PCA may also be correlated with Lewy body disease, Creutzfeldt–Jakob disease, Bálint's syndrome, and Gerstmann syndrome. In addition, PCA may result in part from mutations in the presenilin 1 gene (PSEN1).

==Diagnosis==

The cause of PCA is unknown, and there are no fully accepted diagnostic criteria for the disease. This is partially due to the gradual onset of PCA symptoms, their variety, the rare nature of the disease, and the younger age of onset typically 50–60 years. In 2012, the first international conference on PCA was held in Vancouver, Canada. Continued research and testing will hopefully result in accepted and standardized criteria for diagnosis.

PCA is often initially misdiagnosed as an anxiety disorder or depression. It has been suggested that depression or anxiety may result from the symptoms of decreased visual function, and the progressive nature of the disease. Early visual impairments have often led to a referral to an ophthalmologist, which can result in unnecessary cataract surgery.

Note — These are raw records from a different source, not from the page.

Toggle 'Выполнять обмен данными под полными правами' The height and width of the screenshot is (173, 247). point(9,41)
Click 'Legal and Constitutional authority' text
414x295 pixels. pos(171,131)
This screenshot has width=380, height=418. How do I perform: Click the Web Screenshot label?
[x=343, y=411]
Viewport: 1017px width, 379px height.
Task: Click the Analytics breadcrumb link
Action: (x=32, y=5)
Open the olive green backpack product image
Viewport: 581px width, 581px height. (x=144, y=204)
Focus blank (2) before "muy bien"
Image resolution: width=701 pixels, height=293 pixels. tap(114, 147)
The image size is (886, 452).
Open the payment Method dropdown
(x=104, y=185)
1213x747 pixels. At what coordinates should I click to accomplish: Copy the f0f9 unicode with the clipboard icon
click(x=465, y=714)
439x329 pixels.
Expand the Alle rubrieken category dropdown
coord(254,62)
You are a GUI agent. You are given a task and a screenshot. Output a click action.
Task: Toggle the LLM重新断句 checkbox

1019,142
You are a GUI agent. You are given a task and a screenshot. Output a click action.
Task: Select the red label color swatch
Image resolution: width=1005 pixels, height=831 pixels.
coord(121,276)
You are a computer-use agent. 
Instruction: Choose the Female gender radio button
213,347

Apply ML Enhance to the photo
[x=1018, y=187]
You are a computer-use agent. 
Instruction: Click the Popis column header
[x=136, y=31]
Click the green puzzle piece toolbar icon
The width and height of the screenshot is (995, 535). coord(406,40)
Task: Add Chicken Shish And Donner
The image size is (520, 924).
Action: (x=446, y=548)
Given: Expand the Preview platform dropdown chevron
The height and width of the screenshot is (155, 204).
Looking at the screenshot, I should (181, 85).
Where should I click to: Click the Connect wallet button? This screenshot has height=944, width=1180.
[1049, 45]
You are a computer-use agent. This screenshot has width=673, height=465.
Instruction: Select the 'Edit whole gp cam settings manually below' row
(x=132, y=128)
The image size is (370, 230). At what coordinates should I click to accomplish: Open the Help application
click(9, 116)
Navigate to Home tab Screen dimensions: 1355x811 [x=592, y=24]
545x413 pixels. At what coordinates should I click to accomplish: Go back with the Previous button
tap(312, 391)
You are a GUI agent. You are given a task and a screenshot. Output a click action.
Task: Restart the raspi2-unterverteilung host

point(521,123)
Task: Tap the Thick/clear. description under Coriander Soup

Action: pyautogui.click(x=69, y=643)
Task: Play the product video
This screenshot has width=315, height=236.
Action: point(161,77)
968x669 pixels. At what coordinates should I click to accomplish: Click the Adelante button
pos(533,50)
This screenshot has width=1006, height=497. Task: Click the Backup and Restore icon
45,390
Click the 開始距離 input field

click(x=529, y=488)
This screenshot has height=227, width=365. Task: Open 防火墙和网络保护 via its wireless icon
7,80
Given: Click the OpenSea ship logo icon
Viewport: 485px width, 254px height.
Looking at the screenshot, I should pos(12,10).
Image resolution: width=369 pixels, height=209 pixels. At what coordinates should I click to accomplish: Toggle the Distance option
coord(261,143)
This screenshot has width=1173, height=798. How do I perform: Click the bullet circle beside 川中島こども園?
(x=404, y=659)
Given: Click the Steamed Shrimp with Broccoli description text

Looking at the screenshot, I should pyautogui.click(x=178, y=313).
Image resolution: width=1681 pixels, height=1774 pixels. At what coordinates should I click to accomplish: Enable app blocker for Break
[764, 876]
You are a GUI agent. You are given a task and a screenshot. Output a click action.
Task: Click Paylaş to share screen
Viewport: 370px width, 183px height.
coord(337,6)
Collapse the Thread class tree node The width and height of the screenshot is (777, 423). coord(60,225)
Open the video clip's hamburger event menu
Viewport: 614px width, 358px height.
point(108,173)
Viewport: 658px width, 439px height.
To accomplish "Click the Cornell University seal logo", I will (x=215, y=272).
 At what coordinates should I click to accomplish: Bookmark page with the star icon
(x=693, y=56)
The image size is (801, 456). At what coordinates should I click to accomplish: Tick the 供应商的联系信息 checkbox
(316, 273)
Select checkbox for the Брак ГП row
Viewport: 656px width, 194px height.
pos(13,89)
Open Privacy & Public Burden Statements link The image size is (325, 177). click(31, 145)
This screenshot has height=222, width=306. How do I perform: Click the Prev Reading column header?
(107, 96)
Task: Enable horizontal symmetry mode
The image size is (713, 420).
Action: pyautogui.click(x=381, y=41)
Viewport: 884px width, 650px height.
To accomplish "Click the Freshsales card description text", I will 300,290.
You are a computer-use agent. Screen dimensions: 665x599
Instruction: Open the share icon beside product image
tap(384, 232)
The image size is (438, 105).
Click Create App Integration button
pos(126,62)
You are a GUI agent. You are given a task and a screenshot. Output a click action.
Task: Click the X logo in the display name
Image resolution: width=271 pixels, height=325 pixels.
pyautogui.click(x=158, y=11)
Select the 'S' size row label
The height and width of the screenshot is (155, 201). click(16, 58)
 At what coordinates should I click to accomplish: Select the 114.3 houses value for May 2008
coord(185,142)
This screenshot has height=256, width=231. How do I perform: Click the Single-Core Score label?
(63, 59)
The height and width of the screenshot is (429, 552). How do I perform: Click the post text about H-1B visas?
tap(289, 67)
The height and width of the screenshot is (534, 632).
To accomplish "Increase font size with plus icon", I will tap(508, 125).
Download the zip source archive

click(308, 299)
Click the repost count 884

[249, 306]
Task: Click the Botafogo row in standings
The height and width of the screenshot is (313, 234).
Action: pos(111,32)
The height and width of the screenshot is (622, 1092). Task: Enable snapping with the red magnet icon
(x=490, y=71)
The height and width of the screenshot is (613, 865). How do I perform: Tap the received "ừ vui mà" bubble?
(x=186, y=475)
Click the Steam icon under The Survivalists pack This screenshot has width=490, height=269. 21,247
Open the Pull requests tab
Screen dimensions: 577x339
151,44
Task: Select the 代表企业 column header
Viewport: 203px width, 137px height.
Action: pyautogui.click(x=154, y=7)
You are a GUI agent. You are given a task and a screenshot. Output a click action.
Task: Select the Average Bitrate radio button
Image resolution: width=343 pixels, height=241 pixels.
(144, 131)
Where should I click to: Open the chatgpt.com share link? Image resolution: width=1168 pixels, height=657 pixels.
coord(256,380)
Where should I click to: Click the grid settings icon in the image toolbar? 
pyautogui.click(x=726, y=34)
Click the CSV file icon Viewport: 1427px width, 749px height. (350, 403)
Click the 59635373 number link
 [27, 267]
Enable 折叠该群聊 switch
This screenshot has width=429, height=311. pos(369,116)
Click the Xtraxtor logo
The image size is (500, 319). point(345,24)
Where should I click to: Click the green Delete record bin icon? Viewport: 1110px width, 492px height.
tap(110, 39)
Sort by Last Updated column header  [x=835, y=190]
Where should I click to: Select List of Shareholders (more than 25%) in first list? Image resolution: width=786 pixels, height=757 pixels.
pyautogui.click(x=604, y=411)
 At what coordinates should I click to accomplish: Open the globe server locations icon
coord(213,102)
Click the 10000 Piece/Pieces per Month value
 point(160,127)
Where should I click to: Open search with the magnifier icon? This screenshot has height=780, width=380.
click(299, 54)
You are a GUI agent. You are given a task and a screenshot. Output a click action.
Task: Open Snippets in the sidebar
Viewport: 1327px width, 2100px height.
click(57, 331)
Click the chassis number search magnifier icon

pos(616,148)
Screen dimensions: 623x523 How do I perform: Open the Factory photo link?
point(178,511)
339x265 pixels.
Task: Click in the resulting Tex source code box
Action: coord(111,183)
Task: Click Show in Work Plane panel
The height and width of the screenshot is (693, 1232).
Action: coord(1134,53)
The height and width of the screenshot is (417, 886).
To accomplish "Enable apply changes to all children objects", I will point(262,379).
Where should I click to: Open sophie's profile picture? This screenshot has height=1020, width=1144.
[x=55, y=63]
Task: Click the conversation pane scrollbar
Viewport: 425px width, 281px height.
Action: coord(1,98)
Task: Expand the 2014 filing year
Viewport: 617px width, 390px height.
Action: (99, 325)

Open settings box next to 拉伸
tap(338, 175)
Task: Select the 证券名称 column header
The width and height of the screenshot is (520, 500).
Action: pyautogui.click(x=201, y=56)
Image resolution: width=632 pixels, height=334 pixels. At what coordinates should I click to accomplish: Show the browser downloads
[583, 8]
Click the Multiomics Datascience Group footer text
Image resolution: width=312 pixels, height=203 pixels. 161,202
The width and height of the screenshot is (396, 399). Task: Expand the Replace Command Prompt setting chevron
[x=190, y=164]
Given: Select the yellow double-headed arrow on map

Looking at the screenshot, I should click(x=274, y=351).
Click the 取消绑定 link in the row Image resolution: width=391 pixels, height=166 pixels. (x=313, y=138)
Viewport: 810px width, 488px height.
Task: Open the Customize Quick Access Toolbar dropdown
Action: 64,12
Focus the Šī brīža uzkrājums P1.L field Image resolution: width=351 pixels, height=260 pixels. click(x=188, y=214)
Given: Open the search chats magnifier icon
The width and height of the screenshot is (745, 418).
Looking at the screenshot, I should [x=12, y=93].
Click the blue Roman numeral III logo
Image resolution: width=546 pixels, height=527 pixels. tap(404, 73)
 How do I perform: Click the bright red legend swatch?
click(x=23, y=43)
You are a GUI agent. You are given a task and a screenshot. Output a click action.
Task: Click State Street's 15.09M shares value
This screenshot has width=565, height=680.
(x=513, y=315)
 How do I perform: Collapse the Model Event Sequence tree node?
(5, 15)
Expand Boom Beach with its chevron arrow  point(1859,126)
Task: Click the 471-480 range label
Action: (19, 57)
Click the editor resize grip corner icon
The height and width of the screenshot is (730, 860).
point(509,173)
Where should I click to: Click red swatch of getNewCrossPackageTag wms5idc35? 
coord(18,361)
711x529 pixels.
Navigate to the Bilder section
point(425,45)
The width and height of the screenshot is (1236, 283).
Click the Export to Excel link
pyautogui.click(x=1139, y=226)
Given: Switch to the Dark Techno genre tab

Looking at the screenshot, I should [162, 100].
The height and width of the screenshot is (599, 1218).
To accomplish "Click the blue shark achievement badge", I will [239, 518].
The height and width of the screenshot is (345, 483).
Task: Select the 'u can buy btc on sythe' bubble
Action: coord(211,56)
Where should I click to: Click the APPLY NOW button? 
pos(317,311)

Due to the lack of biomarkers for PCA, neuropsychological examinations are advised. Neuroimaging can also assist in the diagnosis of PCA. For PCA and AD neuroimaging is carried out using MRI scans, single-photon emission computed tomography, and positron emission tomography (PET scans). Neuroimages are often compared to those of people with AD to assist diagnosis. Due to the early onset of PCA in comparison to AD, images taken at the early stages of the disease will vary from brain images in AD. At this early stage brain atrophy will be shown to be more centrally located in the right posterior lobe and occipital gyrus, while AD brain images show the majority of atrophy in the medial temporal cortex. This variation within the images will assist in early diagnosis of PCA; however, as the years go on the images will become increasingly similar, due to the majority of PCA also developing to AD later in life because of continued brain atrophy. A key aspect found through brain imaging of PCA patients is a loss of grey matter (collections of neuronal cell bodies) in the posterior and occipital temporal cortices within the right hemisphere.

For some people with PCA, neuroimaging may not give a clear diagnosis; therefore, careful observation in relation to PCA symptoms can also assist in the diagnosis. The variation and lack of organized clinical testing has led to continued difficulties and delays in the diagnosis of PCA.

==Treatment==
Specific and accepted treatment for PCA has yet to be discovered; this may be due to the rarity and variations of the disease. At times people with PCA are treated with AD treatments, such as cholinesterase inhibitors: donepezil, rivastigmine, galantamine, and also memantine. Antidepressant drugs have also provided some positive effects.

Other treatments such as occupational therapy, or help with adapting to visual changes may help. Visual and tactile cues, adaptive equipment and digital aids to manipulate text may all be beneficial. People with PCA and their caregivers are likely to have different needs than the more typical cases of Alzheimer's disease, and may benefit from specialized support groups, or other groups for young people with dementia. No study to date has been definitive to provide accepted conclusive analysis on treatment options.